Visual Studio Top Developer Tools

Ran across this post from Chris Fulstow on 10 free tools for Visual Studio. And then of course there’s the 10 Must-Have Visual Studio Addins on MSDN. And Scott Hanselman’s Ultimate Tool List (does the guy ever sleep?).

Since it’s tool overload, I’m going to try out three:

WinMerge

WinMerge is a free diff/merge tool. Sure, Beyond Compare is awesome, but it’s not free. And I like free. See how WinMerge points out exactly what’s different in the lines, rather that just saying “hey these two lines are different somehow.” I think that’s awesome.

GhostDoc

Ok, I figured out what GhostDoc does. It doesn’t generate a help file for you (like I thought when I first read the name) … it just auto writes the triple-slash XML Documentation comments for you, based on reflection and naming inspection.

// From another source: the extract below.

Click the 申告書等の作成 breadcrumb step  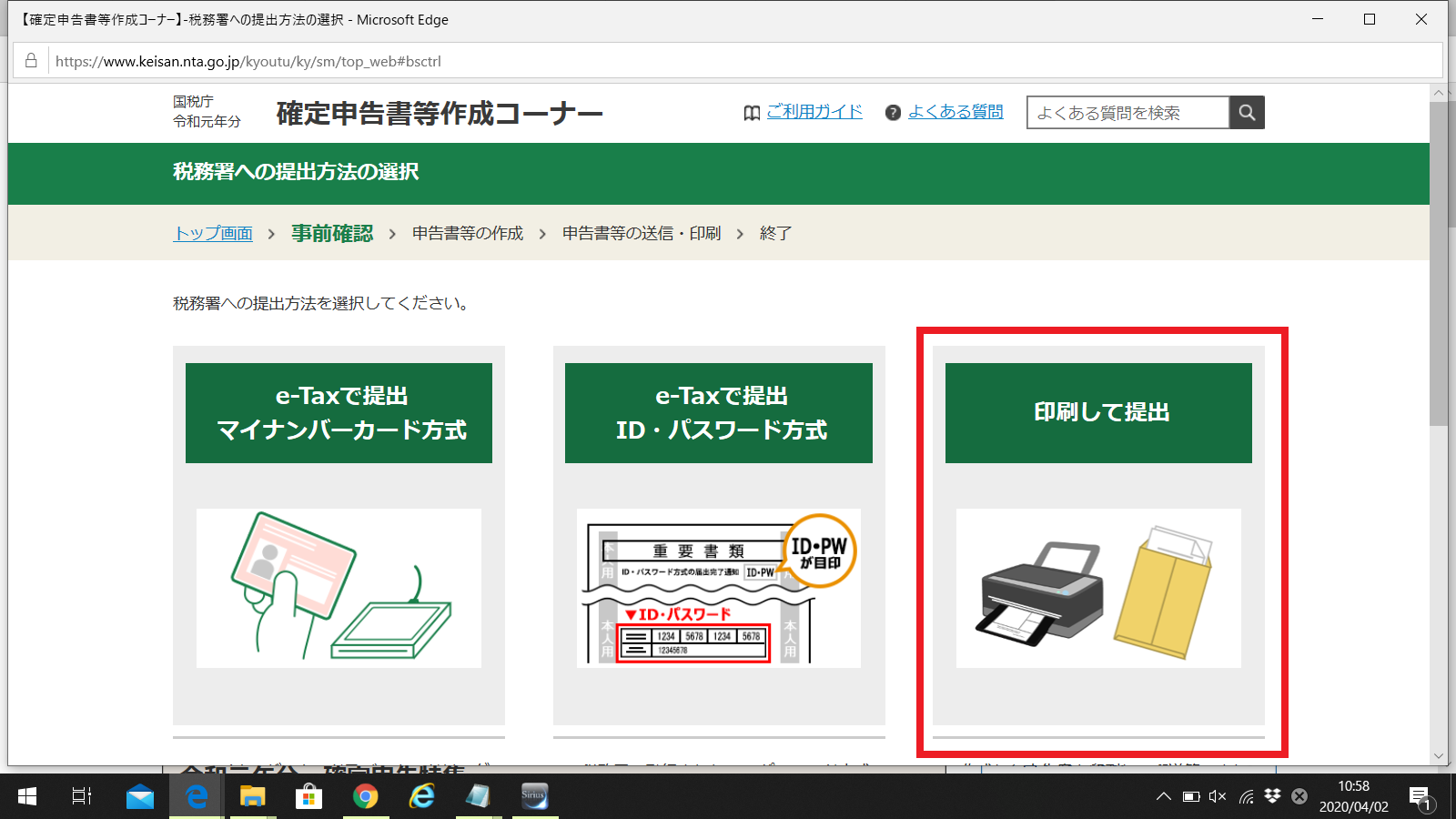tap(469, 233)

I usually write summaries for all my methods, but I leave the overridden methods undocumented and let the documentation tool copy the comments from the underlying type. But it’s cool that GhostDoc will do that, too. I also don’t usually write comments for my method parameters since they’re often obvious enough from their name or from the method name (e.g. AddTwoNumbers(int firstNumber, int secondNumber) — what’s your guess on what the params are for?). But I like that GhostDoc will give those documentation anyhow. It feels more “complete” I guess. And definitely makes the generated help files look more professional. The below example is all auto-generated comments.

/// <summary>
/// Appends the HTML text.
/// </summary>
/// <param name=”htmlProvider”>The HTML provider.</param>
public void AppendHtmlText( IHtmlProvider htmlProvider )

FxCop

We’ll see how this one turns out. FxCop inspects your compiled assemblies and lets you know if it has sucky design, naming, performance, security, or localization. I certainly don’t expect it to be gospel, but it’s probably nice to help point out stuff you’ve missed.